La seconde affaire qui secoue l’icône de Bernard Kouchner, retiré du gouvernement, est l’affaire des enfants haïtiens en attente d’adoption par les couples français. Lorsque l’actuelle ministre des Affaires étrangères Michèle Alliot-Marie a décidé d’envoyer sur le champ un avion pour récupérer ces enfants à Haïti, la parole des responsables du secteur de l’adoption s’est libérée pour condamner l’inaction de Bernard Kouchner et suggérer que son manque d’initiatives a déjà causé la mort de six enfants prêts à être adoptés et rapatriés en France.
La troisième affaire a des dimensions privées et personnelles. Elle touche l’implication de sa campagne Christine Ockrent dans une affaire d’espionnage interne qui secoue l’audiovisuel extérieur de la France dont elle directrice générale déléguée et que dirige Alain de Pouzilhac.

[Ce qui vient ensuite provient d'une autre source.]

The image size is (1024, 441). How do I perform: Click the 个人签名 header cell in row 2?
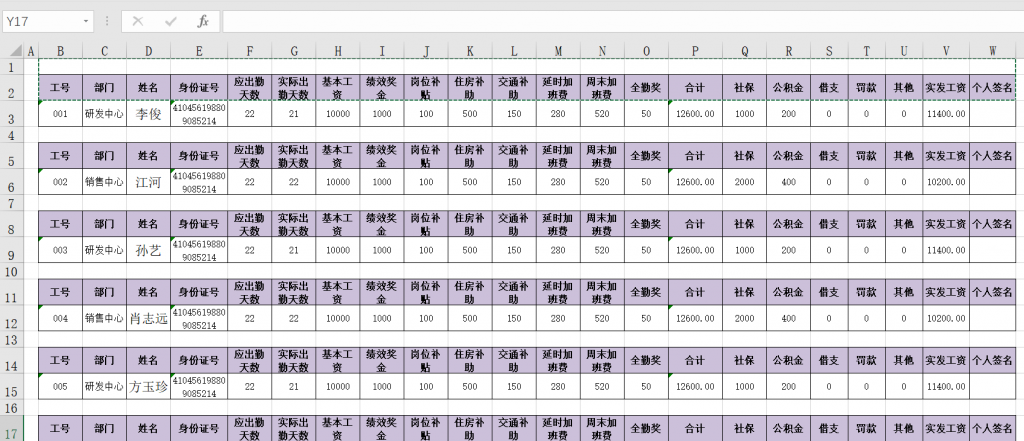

Soumise à une fronde sans précédent de la part des journalistes qu’elle dirige, invitée à quitter ses responsabilités pour cause de lien de confiance rompu avec son encadrement, Christine Ockrent résiste, se prévalant de la confiance de la tutelle, en l’occurrence l’Etat.
La légende veut qu’avant de rendre son tablier, Bernard Kouchner aurait demandé à Nicolas Sarkozy de veiller sur Christine Ockrent. C’est ce qui explique sans aucun doute que malgré les effets dévastateurs de ce scandale sur l’image de la France dans le monde, Nicolas Sarkozy observe un silence inhabituel, tarde à réagir, donnant cette vague impression d’avoir perdu sa capacité à trancher.